Met Council, Park Board deal clears the way for Green Line light-rail expansion


Two groups have put an end to a disagreement over the route of a $1.65 billion project to extend the Green Line light rail from Minneapolis to Eden Prairie.

The Metropolitan Council and the Minneapolis Park Board announced they have come to an "understanding" after they argued over the routing of the Southwest Light Rail Transit Project through parkland in the wealthy area of Kenilworth.

The council wanted to build bridges over Kenilworth channel between Lake of the Isles and Cedar Lake, but the park board spent $500,000 on a study into the possibility of building tunnels instead, prompting Gov. Mark Dayton to accuse it of obstructing progress.

The park board was concerned about the impact of bridges on nearby parkland, but appears to have relented, as on Friday the two groups announced a deal to use bridges over the channel rather than tunnels (which would have added $145 million to the project cost.)

In exchange for its blessing, the park board will have a say in how the bridges are designed, while the Metropolitan Council has agreed to cover half of the $500,000 the board spent on the tunnel study.

"Thanks to the diligent work of the park board and project engineers, we now have a path forward for this critically important transit investment, which is a vital link in the 21st century transit system we will build here in the greater Twin Cities metro," council chair Adam Duininck in a press release.

Dayton reverses funding withdrawal

Unhappy with the park board "using tax dollars to obstruct progress," as reported by the Star Tribune, Dayton announced last month it would be slashing $3.6 million in state aid to Minneapolis' regional parks over the next two years.

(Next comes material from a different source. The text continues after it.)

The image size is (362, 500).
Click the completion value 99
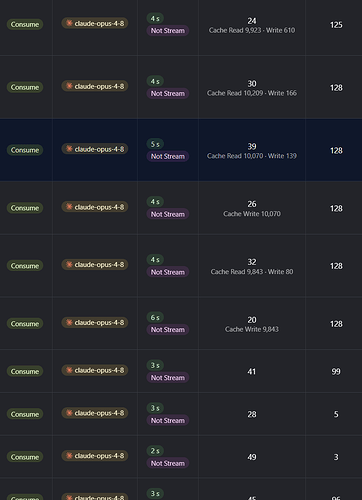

But in the wake of the agreement, and after announcing a higher-than-expected budget surplus of almost $1.9 billion, Dayton announced that these cuts would be reversed and the park board will get the money after all.

According to the press release, the agreement will allow the Southwest LRT project to "move through the environmental review process more smoothly."

The project is currently in the development phase, with the Metropolitan Council hoping that construction should take place between 2016 and 2018, with the extended line expected to open to passengers in 2019.